§ What is being asked
The line containing "2016 (281, 1062)" marks the end: write out exactly every line from the first line of the data below through that line, and only those.

§ Saved data entries
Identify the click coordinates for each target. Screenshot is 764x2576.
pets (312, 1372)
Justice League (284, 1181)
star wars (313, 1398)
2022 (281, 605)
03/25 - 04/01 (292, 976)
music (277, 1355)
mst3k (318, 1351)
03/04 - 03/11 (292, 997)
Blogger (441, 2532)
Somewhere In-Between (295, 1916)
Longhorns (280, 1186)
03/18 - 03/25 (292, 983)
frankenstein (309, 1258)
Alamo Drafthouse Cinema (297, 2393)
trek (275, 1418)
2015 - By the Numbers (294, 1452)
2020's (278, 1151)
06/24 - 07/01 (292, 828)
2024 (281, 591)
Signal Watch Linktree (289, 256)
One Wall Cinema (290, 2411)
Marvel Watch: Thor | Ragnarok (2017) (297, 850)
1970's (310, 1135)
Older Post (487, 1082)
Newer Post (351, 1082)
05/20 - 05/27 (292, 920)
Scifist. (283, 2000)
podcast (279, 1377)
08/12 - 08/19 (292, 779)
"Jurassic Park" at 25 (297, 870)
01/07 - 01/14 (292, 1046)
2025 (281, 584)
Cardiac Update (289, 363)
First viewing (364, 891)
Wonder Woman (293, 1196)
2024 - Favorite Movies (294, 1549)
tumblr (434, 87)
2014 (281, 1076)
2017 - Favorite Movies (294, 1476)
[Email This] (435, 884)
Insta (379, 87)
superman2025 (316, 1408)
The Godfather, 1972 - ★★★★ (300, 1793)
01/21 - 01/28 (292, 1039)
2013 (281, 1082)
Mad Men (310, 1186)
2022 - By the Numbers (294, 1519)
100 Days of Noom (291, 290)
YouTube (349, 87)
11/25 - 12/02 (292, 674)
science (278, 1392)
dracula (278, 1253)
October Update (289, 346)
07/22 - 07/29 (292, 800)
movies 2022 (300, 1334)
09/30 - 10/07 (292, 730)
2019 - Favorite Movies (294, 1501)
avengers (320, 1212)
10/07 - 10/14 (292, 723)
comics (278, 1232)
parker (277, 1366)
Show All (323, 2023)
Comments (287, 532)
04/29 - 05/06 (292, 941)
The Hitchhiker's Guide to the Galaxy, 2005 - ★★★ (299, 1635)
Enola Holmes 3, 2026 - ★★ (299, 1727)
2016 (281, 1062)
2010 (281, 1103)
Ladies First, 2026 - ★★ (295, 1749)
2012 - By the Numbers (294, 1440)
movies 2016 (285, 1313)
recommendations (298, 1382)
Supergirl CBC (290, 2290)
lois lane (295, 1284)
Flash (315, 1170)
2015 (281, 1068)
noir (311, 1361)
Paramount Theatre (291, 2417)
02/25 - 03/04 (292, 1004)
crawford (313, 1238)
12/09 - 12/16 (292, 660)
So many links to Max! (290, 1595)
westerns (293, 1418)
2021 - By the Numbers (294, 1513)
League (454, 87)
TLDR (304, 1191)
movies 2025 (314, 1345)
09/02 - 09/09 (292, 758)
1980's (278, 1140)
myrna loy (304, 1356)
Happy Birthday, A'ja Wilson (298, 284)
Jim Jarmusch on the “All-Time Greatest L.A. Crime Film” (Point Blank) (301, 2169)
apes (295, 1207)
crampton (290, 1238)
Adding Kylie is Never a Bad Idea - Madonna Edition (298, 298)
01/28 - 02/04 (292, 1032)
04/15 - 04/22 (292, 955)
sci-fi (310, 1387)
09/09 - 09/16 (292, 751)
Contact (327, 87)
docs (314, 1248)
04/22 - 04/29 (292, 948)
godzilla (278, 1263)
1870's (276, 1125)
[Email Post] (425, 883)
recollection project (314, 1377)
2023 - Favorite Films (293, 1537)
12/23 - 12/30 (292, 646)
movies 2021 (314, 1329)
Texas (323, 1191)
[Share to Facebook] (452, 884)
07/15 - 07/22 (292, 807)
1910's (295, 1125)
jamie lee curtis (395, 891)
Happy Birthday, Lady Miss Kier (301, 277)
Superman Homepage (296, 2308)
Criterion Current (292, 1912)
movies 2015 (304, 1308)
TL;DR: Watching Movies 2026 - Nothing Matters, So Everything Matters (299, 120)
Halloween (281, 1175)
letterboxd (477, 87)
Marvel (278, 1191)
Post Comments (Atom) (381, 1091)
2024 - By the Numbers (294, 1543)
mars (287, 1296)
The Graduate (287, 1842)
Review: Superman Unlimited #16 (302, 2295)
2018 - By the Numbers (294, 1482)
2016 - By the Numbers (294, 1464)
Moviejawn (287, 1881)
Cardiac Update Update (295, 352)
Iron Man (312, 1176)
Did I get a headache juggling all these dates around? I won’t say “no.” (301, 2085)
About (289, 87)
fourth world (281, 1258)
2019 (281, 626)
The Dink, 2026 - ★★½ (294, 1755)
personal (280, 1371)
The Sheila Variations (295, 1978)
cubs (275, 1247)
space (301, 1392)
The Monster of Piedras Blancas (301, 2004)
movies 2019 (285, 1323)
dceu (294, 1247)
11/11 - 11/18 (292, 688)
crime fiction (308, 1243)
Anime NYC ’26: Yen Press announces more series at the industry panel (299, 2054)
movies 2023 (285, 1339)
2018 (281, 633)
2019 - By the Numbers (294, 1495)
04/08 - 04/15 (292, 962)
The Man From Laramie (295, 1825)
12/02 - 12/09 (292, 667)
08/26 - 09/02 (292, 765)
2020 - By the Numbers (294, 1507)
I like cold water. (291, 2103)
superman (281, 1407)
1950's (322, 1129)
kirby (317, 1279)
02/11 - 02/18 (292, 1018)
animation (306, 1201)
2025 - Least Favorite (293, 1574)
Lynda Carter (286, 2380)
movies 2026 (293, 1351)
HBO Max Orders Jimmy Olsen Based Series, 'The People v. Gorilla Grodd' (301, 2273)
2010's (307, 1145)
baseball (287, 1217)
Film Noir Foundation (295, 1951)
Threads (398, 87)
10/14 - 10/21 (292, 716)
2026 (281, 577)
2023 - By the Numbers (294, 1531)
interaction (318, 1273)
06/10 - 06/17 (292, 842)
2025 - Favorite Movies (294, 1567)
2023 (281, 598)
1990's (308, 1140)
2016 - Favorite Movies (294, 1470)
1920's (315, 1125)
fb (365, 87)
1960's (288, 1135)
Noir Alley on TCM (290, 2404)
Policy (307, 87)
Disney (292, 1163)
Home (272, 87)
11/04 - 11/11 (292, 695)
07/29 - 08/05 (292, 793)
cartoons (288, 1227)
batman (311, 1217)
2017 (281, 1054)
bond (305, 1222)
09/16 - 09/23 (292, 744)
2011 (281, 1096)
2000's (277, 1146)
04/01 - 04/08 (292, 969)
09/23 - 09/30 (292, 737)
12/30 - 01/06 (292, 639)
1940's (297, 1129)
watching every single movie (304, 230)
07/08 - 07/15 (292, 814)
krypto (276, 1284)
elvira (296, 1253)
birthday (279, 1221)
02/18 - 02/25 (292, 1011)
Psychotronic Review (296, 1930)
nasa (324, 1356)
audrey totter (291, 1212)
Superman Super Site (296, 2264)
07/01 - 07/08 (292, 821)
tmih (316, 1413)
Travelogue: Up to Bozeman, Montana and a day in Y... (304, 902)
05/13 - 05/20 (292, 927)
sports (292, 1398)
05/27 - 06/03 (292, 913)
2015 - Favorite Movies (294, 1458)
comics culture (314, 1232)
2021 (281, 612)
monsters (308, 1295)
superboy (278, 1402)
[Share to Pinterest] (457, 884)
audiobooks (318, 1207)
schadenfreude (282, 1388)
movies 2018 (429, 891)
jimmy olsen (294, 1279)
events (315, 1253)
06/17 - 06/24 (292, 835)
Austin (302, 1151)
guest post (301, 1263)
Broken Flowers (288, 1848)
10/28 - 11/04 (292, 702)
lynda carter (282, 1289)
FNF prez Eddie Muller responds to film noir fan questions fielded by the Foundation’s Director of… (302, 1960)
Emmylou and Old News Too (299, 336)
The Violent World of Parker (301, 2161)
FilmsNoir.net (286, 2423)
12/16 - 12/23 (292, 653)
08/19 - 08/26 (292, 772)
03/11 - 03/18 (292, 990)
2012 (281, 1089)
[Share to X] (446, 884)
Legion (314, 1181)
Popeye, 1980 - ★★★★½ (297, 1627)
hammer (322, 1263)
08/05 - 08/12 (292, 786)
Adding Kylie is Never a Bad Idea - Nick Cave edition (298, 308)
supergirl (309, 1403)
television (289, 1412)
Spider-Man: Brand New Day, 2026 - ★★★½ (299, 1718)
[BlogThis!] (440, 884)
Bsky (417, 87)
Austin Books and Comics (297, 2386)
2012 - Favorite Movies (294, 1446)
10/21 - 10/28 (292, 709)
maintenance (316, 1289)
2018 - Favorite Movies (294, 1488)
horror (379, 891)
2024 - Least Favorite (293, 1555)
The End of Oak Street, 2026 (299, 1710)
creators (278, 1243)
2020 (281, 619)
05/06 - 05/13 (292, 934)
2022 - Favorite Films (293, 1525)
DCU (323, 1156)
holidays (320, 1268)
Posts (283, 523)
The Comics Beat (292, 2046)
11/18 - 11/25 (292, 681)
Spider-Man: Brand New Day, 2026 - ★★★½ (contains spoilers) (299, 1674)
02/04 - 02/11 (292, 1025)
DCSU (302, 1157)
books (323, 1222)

§ Expected answer
Identify the click coordinates for each target. Screenshot is 764x2576.
pets (312, 1372)
Justice League (284, 1181)
star wars (313, 1398)
2022 (281, 605)
03/25 - 04/01 (292, 976)
music (277, 1355)
mst3k (318, 1351)
03/04 - 03/11 (292, 997)
Blogger (441, 2532)
Somewhere In-Between (295, 1916)
Longhorns (280, 1186)
03/18 - 03/25 (292, 983)
frankenstein (309, 1258)
Alamo Drafthouse Cinema (297, 2393)
trek (275, 1418)
2015 - By the Numbers (294, 1452)
2020's (278, 1151)
06/24 - 07/01 (292, 828)
2024 (281, 591)
Signal Watch Linktree (289, 256)
One Wall Cinema (290, 2411)
Marvel Watch: Thor | Ragnarok (2017) (297, 850)
1970's (310, 1135)
Older Post (487, 1082)
Newer Post (351, 1082)
05/20 - 05/27 (292, 920)
Scifist. (283, 2000)
podcast (279, 1377)
08/12 - 08/19 (292, 779)
"Jurassic Park" at 25 (297, 870)
01/07 - 01/14 (292, 1046)
2025 (281, 584)
Cardiac Update (289, 363)
First viewing (364, 891)
Wonder Woman (293, 1196)
2024 - Favorite Movies (294, 1549)
tumblr (434, 87)
2014 (281, 1076)
2017 - Favorite Movies (294, 1476)
[Email This] (435, 884)
Insta (379, 87)
superman2025 (316, 1408)
The Godfather, 1972 - ★★★★ (300, 1793)
01/21 - 01/28 (292, 1039)
2013 (281, 1082)
Mad Men (310, 1186)
2022 - By the Numbers (294, 1519)
100 Days of Noom (291, 290)
YouTube (349, 87)
11/25 - 12/02 (292, 674)
science (278, 1392)
dracula (278, 1253)
October Update (289, 346)
07/22 - 07/29 (292, 800)
movies 2022 (300, 1334)
09/30 - 10/07 (292, 730)
2019 - Favorite Movies (294, 1501)
avengers (320, 1212)
10/07 - 10/14 (292, 723)
comics (278, 1232)
parker (277, 1366)
Show All (323, 2023)
Comments (287, 532)
04/29 - 05/06 (292, 941)
The Hitchhiker's Guide to the Galaxy, 2005 - ★★★ (299, 1635)
Enola Holmes 3, 2026 - ★★ (299, 1727)
2016 (281, 1062)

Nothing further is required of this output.